“He’s a Bryk”

I remember the glimmer in Dave Celia’s eye before the gig years ago when he said almost conspiratorially “I hope you don’t mind, I have a song for you tonight, Bryk.” And then it showed up on his ace album This Isn’t Here and I basked in the glow of a first-rate takedown. Or compliment. Both, I think.

I stumbled onto Dave’s music around the turn of the millennium when by chance I stumbled across his band Invisible Inc. opening for someone else I’ve long forgotten. They were way more musicianly and classic rock-minded than the Queen Street indie crowd. I’d never heard anyone local (other than Swinghammer, or maybe Kevin Breit) play rock guitar with jazz fluidity and punk rock urgency, like Larry Carlton slumming with Steely Dan. Or something. All his songs weren’t quite there yet, you could still clearly pick off the influences, but his writing was way more ambitious than the new wave slackers and pub crawlers you would catch playing a thankless weeknight at C’est What.

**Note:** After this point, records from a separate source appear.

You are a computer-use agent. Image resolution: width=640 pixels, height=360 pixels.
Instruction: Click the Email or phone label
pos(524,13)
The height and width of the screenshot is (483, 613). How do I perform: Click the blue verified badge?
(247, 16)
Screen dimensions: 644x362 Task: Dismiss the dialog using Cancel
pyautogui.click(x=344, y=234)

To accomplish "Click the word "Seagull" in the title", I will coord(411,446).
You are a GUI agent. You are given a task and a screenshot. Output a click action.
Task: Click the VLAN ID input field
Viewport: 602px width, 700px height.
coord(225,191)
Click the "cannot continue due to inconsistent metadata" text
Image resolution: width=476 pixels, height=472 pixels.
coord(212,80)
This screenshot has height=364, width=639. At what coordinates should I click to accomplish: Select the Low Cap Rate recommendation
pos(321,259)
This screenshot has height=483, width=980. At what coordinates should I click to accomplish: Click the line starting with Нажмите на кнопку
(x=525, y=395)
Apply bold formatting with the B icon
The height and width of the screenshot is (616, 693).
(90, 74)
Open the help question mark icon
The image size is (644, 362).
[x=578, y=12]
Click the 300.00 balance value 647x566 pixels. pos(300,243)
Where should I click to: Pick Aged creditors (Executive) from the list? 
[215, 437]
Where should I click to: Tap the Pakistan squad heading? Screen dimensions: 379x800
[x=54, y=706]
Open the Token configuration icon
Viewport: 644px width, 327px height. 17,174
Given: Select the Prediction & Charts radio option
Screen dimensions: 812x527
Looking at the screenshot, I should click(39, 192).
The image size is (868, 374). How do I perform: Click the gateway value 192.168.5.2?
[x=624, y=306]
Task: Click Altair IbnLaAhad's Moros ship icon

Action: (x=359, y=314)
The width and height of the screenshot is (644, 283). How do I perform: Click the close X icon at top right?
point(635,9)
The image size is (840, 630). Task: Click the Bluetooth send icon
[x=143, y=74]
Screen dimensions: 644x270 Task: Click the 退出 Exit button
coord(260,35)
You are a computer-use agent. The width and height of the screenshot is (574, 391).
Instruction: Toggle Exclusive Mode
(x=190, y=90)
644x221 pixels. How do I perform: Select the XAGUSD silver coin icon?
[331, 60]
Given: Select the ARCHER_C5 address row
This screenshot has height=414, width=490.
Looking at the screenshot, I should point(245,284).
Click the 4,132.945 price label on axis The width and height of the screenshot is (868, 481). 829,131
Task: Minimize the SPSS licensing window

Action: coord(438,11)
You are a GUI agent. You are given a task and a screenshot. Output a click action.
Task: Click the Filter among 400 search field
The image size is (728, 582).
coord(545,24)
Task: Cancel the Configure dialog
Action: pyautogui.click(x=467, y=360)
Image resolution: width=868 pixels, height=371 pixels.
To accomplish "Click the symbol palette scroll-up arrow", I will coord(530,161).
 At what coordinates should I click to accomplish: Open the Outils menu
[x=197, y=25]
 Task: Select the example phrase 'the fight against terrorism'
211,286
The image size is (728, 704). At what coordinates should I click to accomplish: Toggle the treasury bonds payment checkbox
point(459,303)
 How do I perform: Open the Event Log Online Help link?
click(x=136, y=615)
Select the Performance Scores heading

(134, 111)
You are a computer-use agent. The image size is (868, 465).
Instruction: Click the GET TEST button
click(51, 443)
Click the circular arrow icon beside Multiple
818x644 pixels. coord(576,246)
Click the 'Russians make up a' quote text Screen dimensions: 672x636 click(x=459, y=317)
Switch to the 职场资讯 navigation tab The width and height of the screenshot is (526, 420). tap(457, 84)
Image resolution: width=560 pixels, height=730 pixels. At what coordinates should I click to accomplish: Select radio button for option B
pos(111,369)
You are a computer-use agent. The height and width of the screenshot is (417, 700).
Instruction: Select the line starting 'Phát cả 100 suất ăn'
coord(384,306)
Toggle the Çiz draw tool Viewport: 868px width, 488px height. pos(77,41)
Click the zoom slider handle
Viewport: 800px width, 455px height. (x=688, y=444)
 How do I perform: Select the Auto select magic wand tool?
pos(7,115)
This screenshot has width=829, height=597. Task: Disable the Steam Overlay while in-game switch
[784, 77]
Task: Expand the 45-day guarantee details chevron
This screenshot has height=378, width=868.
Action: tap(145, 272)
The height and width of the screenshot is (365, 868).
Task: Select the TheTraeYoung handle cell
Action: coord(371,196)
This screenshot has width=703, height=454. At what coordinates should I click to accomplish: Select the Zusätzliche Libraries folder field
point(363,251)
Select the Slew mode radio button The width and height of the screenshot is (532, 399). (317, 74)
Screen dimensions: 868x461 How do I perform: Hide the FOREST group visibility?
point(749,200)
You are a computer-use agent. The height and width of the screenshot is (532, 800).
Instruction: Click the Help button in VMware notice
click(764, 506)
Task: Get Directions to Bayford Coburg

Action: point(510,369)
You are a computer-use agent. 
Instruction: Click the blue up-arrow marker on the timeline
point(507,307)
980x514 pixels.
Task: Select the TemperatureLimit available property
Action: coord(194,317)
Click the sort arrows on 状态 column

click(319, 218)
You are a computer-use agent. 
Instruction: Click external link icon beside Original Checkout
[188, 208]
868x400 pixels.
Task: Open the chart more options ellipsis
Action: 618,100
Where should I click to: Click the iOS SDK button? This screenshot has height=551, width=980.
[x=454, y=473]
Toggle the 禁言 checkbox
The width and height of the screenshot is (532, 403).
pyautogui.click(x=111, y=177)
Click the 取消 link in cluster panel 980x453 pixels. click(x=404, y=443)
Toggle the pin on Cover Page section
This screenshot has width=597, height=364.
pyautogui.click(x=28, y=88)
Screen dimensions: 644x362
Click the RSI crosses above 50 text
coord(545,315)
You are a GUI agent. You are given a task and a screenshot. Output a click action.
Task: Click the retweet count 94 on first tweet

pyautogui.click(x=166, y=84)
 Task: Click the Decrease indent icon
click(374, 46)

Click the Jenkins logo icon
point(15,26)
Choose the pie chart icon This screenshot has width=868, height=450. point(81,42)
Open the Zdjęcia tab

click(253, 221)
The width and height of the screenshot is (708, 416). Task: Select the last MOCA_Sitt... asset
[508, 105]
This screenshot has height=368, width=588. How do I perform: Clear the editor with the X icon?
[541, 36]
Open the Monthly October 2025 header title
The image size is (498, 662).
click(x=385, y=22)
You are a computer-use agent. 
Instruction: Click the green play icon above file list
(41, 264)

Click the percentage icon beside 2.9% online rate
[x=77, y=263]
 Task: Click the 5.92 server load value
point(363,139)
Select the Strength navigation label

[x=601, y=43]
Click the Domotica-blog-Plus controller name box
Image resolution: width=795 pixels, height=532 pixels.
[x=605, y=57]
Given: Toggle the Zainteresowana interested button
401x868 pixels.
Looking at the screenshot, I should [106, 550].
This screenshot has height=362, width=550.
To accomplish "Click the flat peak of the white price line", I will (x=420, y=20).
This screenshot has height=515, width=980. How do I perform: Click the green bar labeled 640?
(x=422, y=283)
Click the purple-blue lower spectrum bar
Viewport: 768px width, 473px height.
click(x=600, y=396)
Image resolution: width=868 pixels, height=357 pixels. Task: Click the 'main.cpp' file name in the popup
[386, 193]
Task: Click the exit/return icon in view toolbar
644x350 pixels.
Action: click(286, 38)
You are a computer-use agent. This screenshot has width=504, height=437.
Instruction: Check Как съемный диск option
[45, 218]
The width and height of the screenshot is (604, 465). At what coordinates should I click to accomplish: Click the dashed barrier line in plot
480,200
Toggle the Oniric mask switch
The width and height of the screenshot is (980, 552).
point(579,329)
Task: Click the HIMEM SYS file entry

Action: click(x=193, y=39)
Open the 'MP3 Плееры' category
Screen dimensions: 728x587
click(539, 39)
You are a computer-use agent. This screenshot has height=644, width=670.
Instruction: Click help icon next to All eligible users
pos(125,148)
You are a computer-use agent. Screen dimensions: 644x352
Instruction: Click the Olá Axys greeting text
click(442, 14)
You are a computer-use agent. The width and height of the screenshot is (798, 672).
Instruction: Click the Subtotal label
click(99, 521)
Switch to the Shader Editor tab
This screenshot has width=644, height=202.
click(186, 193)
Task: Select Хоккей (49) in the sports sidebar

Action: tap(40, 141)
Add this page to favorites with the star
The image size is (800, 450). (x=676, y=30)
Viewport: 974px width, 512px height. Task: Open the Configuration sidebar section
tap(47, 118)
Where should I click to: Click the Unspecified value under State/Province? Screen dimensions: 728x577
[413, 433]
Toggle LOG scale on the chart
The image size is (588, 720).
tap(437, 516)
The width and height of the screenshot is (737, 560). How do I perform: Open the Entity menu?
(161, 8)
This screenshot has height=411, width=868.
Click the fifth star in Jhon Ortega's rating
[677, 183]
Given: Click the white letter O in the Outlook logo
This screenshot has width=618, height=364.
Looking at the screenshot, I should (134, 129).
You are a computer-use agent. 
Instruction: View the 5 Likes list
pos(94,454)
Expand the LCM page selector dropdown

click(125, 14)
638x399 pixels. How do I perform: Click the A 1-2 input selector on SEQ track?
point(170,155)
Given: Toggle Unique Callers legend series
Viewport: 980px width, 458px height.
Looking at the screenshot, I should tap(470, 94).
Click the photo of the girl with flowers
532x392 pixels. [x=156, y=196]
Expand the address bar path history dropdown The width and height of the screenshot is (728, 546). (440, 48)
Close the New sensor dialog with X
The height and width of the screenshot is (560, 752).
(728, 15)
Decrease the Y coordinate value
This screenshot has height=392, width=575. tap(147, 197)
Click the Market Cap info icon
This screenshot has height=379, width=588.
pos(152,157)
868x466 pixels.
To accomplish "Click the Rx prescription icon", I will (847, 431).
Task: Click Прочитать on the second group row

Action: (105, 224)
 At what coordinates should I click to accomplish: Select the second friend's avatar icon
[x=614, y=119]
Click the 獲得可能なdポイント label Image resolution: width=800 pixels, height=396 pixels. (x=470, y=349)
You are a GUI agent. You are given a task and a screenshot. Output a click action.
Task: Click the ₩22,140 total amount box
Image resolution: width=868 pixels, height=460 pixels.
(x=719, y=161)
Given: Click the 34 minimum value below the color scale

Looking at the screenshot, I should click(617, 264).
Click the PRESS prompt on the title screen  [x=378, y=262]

Gently blown away, I introduced myself, (hopefully) bought him a drink, and soon realized we grew up barely a mile away in the shallow suburbs of Mississauga. He invited me over to his home studio and played me a bunch of songs that morphed into his first solo record Organica while my jaw kept dropping further with each song. I caught him every chance I could in the year or so before I departed on my great American misadventure, and I suppose my gratuitous tales of career success/failure/success/failure left an impression on him. Dave has worked much much harder at making an actual career of making music than I ever have, and when you hear him sing or even touch the strings, you’ll know it.

So it was double homecoming seeing Dave and Marla play last week. I love their duet record Daydreamers but didn’t realize they had re-recorded thisahem—my song together as a standalone single. Check it out. And then work your way backwards through their catalogues for some tremendous awesome.